Greyson Carter - It Happened One Doomsday

Greyson Carter. Restores old cars. Rescues stray animals. Often forgets to shave. Happens to be cursed to bring about the end of the world.

In my Dru Jasper urban fantasy series, one of my lead characters is Greyson, a half-demon mechanic with a possessed muscle car.

He’s your archetypal tough guy. He always wears a black leather jacket and aviator sunglasses.

Which is cool. Right up until the moment the leather jacket gets destroyed.

Torched by magic. Slashed by an evil monster. Burst apart at the seams as Greyson himself is transformed into a hulking evil creature by the forces of darkness.

This causes a major wardrobe problem.

Because what is he going to wear now?

Does he run around half-naked? Borrow someone else’s shirt? Go shopping for a new leather jacket?

When you write a standalone short story or novel, you can pretty much do anything you want with the characters without worrying about how that impacts the story in the future. Because there is no future.
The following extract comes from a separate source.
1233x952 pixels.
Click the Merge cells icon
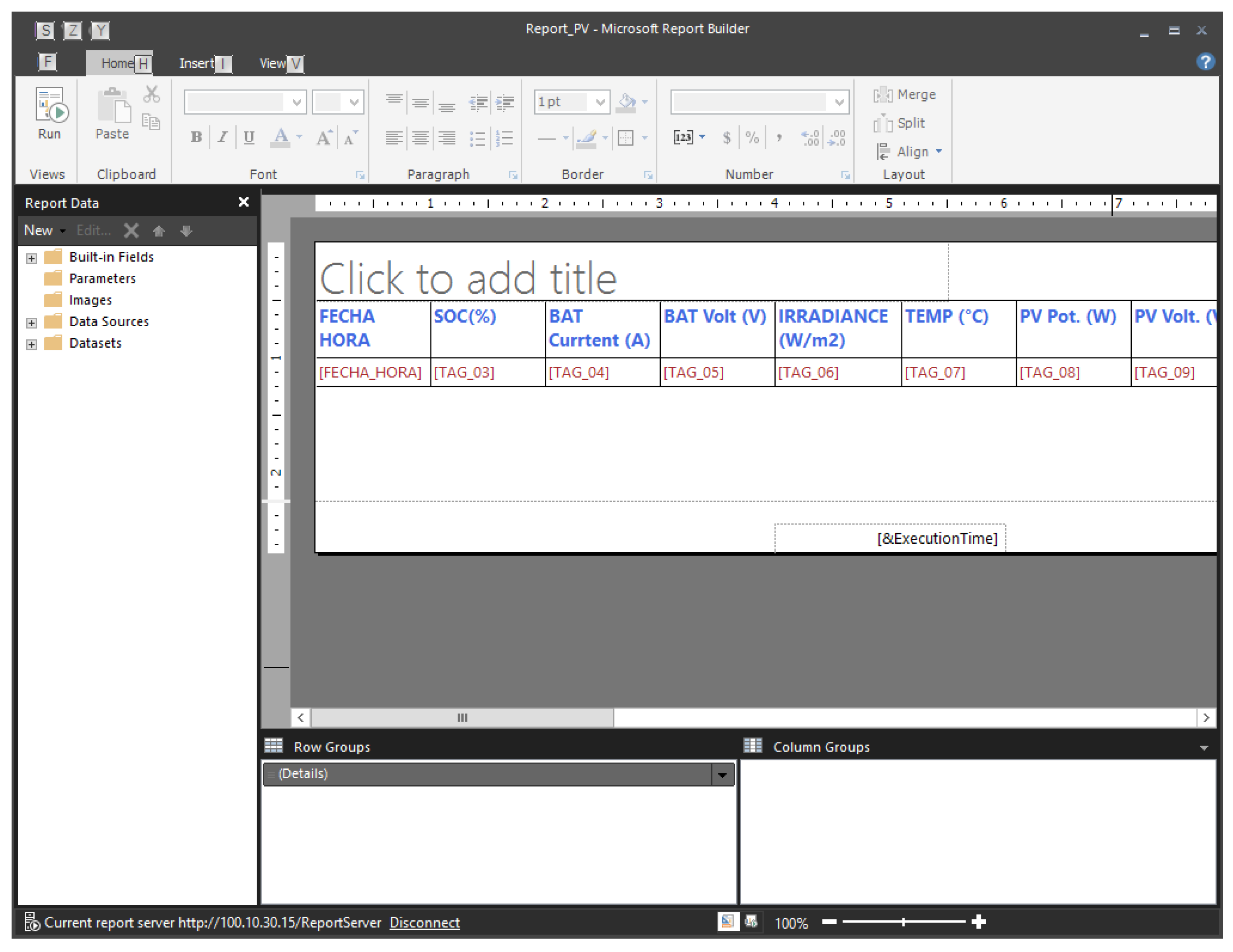904,94
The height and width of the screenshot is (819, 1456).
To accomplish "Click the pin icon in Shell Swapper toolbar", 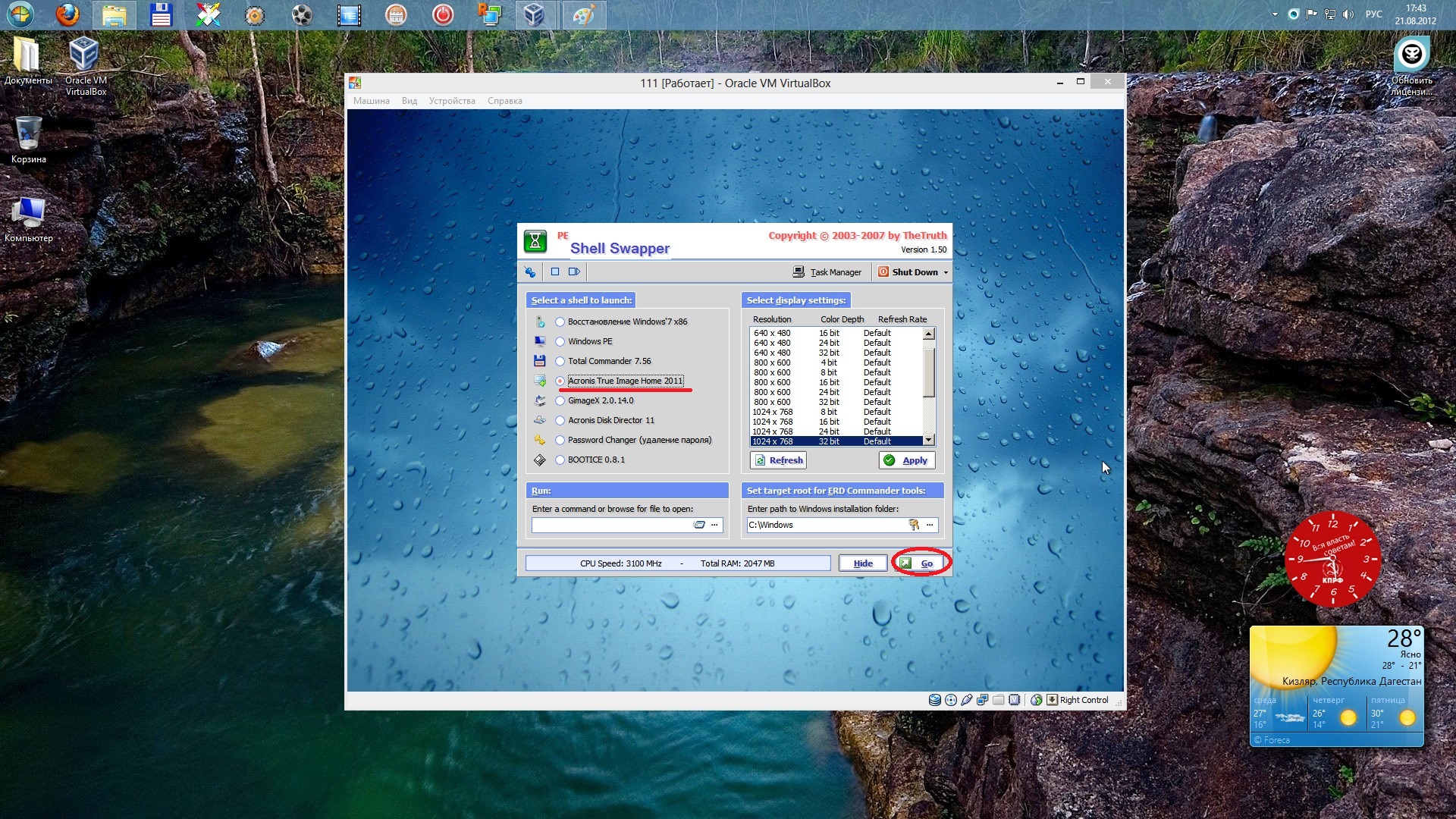I will point(530,272).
But when you write a book series, that all changes. Bizarre things start happening.

Suddenly you start worrying about continuity like you never have before. Little creative decisions that you make on the spur of the moment can have a ripple effect that impacts the story in every book to come.

It’s silly to think that losing a leather jacket in Book 1 turns out to be a real headache in Book 2, but it’s true.

In the movie The Last Action Hero, there’s a funny moment when Arnold Schwarzenegger opens up a closet and it’s packed with nothing but identical leather jackets. Because that’s all his character ever wears.

Such an elegant solution.

How did I eventually solve my problem? Greyson spends a good chunk of the book without a shirt, which leads to so many great moments: funny, sexy, awkward, but mostly a lot of fun.

Now, it’s too soon for me to reveal how I solved the wardrobe conundrum in Book 2. But I had to figure out a convincing way to get a half-naked Greyson back into his signature leather jacket and sunglasses — fast.

Trust me, it wasn’t easy. But it was pretty amusing.